Biology in this scenario serves merely as a vehicle for the carrot and stick tactic, with fear-based compliance being the primary measure of success. In this case, mortal fear. It is through this form of operant conditioning that humans behave as directed, much like Pavlov’s dog, which is conditioned to salivate on command.
The “truth or consequences” irony is that the carrot is the promise of protection against death from the very same people who are threatening to kill all of us.
Step 1 – Battlefield Preparation
EpiWar™️ and its subsidiary discipline, Psychological Warfare, require years of media saturation to prepare a global audience to be frightened of an invisible enemy. As it turns out, the Crown Empire has been at this game for a long time.
Battlefield preparation starts with transmedia meme spreading, where fear of all kinds, especially from invisible or unknown entities, is primary, as shown below from my previous article on EpiWar™️.
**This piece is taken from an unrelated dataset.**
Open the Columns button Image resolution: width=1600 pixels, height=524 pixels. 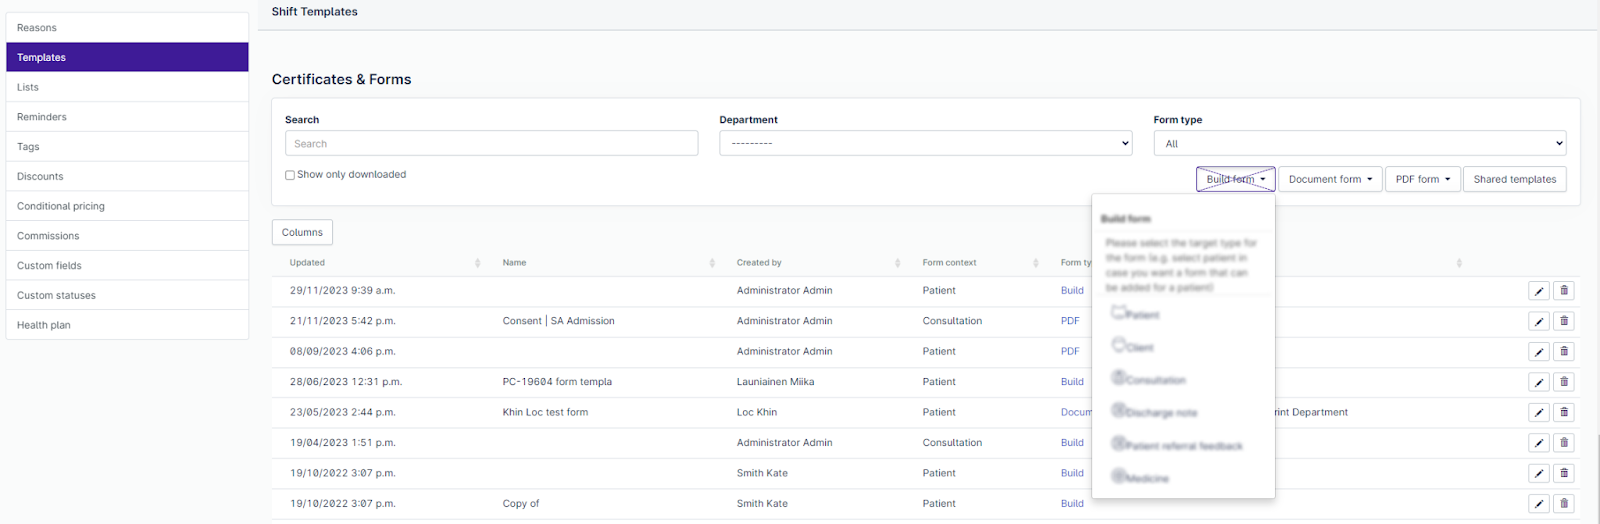coord(302,233)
Disease has haunted popular culture for more than a century. H. G. Wells anchored the theme in The War of the Worlds (1898), where humanity defeats the Martians not by force of arms but because the invaders succumb to Earth’s microbes. Edgar Allan Poe’s The Masque of the Red Death (1842) already gave plague an allegorical stage, while Mary Shelley’s The Last Man (1826) imagined the collapse of civilization through global pestilence. These early works embedded contagion as a recurring narrative engine, long before microbiology explained it.
Twentieth-century fiction expanded the apocalyptic register. Richard Matheson’s I Am Legend (1954) tied vampirism to pandemic plague, adapted across decades as The Last Man on Earth (1964), The Omega Man (1971), and I Am Legend (2007). Michael Crichton’s The Andromeda Strain (1969) introduced the extraterrestrial virus and the laboratory accident, dramatized on screen in 1971 and 2008. Stephen King’s The Stand (1978) set the archetype of weaponized super-flu, later adapted twice for television. Books like Laurie Garrett’s nonfiction (The Coming Plague, 1994) made plandemics everyday suspense, collapsing the border between entertainment and societal mind control.